Thurston Wentworth looked away, thinking not of his wife or brother, but of his family. His defense of Todd and the traitor's daughter was more than just brotherly empathy: It was a matter of family pride. Thurston loathed the thought that a Wentworth could be compelled to forfeit his mistress. He considered marching downstairs and confronting Thaddeus with a demand that Todd be left to his own choices. His instinct was to force the moment to a crisis; Thurston used his strength to suppress his impetuosity. He was wise enough to see that his wife was more clever than he; he knew that before Helen decided on a plan of action, she put her thoughts through a brutal dialectic. He had no capacity for reasoned reflection. Therefore, Thurston followed Helen’s guidance, even when, as now, he hated her conclusion.
Seeing submission in her husband’s face, Helen said reassuringly, "Thaddeus will do what needs to be done. Don’t trouble over this anymore."

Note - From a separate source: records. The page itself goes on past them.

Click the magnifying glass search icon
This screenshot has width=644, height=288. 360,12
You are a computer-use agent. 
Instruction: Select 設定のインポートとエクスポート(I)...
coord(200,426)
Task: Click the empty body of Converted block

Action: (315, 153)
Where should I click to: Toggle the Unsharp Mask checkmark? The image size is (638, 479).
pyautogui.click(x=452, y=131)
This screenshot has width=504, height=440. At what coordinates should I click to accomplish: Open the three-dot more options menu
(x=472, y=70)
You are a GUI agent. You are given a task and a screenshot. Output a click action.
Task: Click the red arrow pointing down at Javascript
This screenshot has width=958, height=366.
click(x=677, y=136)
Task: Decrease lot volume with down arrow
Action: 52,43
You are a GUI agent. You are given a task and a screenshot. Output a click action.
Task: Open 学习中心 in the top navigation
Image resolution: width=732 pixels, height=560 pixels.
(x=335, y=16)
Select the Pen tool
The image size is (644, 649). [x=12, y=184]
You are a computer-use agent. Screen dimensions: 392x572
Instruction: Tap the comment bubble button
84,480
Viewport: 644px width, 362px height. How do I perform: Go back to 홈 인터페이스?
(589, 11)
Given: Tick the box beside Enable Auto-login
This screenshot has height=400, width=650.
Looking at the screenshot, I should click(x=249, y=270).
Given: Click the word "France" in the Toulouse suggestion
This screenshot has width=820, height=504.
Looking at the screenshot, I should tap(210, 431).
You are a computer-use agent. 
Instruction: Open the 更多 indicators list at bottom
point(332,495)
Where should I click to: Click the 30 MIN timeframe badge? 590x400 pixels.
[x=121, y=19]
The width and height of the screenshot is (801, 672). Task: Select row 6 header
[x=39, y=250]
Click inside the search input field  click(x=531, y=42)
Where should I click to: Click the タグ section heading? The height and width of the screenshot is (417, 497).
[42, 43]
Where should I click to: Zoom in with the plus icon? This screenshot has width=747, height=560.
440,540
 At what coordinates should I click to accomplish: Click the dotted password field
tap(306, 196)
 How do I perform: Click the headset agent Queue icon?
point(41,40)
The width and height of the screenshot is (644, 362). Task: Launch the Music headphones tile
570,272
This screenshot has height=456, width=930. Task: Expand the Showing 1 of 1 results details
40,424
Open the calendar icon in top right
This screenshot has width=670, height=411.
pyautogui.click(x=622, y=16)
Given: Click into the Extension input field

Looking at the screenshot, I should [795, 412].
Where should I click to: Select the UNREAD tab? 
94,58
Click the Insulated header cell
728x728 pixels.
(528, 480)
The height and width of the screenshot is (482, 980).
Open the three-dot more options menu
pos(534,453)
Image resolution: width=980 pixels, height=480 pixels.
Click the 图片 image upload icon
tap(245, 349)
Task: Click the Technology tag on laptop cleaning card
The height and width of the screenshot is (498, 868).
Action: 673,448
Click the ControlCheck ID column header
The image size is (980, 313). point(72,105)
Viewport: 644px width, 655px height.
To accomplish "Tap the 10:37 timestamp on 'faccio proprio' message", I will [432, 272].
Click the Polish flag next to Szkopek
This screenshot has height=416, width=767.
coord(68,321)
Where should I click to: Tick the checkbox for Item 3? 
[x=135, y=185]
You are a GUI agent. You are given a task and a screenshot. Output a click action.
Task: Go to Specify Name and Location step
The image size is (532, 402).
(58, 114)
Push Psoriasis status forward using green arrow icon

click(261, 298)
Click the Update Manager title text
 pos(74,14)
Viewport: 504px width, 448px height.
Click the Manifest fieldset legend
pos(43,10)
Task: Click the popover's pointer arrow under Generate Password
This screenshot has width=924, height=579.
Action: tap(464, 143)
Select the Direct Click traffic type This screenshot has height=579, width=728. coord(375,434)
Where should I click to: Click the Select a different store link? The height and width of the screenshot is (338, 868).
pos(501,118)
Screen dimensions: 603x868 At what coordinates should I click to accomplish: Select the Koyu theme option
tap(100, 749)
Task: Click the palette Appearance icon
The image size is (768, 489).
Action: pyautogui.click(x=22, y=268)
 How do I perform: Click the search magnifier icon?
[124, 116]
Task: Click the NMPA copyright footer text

She turned back to her mirror, waving good-bye over her shoulder. Thurston, perplexed but resigned, left the room.
Looking through and fondling Her Stuff, Helen sighed, “You should thank me.” She felt that she had taken the steps that were in the best interest of all. Yet she felt a slight tremor in her heart, the sign of wavering conviction. She had set into motion events that could end with her brother-in-law’s alienation from her. Worse, the forced separation of Todd from his inamorata could drive a wedge between Todd and his brothers. Helen knew that anything that pitted Wentworth against Wentworth boded calamity for all her goals.